A new hybrid deep learning-based phishing detection system using MCS-DNN classifier
Phishing is an attack that deceit online users by means of masquerading as a genuine website to pilfer their classified or personal information. This is one among the recognized cybercrime. Disparate phishing website detection systems were recently developed for the purpose of detecting the phishing websites. However, they fail to attain the desired output and are suffered from countless drawbacks like lower accuracy and higher training time. For trouncing such drawbacks, this paper proposes an effectual Hybrid Deep Learning (HDL)-centric Phishing Detection System (PDS) using the MCS-DNN classifier.

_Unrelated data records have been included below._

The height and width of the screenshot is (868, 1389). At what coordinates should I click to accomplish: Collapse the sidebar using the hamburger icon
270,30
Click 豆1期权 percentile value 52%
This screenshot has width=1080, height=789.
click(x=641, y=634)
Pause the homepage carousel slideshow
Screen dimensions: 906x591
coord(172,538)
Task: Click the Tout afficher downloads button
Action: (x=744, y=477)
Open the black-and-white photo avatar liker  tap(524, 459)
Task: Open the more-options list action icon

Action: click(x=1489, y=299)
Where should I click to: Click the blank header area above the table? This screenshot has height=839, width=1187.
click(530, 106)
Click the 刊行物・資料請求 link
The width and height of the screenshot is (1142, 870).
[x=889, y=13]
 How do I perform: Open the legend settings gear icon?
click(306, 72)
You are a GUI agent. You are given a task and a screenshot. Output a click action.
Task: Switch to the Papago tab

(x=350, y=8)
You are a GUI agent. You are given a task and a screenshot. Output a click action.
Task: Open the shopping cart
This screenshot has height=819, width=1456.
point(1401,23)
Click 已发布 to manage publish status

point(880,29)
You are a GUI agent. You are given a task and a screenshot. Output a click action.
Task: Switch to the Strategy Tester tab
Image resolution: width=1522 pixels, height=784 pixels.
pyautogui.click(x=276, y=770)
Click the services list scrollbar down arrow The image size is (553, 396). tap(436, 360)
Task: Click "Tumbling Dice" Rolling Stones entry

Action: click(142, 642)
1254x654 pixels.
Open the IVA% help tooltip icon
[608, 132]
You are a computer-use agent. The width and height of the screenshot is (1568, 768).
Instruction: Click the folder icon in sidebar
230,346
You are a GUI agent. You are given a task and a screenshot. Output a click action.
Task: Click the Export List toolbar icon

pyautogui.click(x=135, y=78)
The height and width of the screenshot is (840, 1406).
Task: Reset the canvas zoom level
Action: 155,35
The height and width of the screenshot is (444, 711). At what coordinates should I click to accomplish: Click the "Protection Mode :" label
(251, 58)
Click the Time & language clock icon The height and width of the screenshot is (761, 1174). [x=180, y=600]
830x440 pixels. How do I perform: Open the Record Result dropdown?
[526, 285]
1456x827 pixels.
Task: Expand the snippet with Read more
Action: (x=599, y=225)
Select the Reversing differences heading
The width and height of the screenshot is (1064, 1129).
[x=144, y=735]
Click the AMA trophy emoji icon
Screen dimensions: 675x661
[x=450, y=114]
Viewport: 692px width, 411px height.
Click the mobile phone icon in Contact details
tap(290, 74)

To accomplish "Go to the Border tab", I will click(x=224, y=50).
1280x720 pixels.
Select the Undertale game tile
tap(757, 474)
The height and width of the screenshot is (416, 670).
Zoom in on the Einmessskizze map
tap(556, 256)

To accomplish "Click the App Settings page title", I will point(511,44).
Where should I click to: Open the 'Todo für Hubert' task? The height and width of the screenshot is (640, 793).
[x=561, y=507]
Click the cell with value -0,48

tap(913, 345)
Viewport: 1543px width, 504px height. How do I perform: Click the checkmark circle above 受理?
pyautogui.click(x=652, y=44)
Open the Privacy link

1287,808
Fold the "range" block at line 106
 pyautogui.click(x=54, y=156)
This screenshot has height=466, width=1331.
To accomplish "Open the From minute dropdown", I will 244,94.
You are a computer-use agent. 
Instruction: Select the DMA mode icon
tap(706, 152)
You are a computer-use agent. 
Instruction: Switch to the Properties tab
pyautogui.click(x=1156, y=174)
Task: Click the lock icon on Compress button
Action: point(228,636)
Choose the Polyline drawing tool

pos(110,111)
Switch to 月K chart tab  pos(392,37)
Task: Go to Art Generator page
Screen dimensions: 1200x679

At first, pre-processing is done on the input dataset for ameliorating its quality. Subsequently, clustering and feature selection (FS) are performed to lessen the processing time and elevate the accuracy using CoK-means and CM-WOA, respectively. The features which are chosen during FS are fed into the MCS-DNN classifier, which classifies the legitimate websites and phishing websites. Lastly, the K -fold cross-validations (KCV) are employed for effectively predicting the proposed system’s accurateness. The outcomes highlight the robustness and predictive ability of the proposed PDS to distinguish the phishing as well as legitimate sites.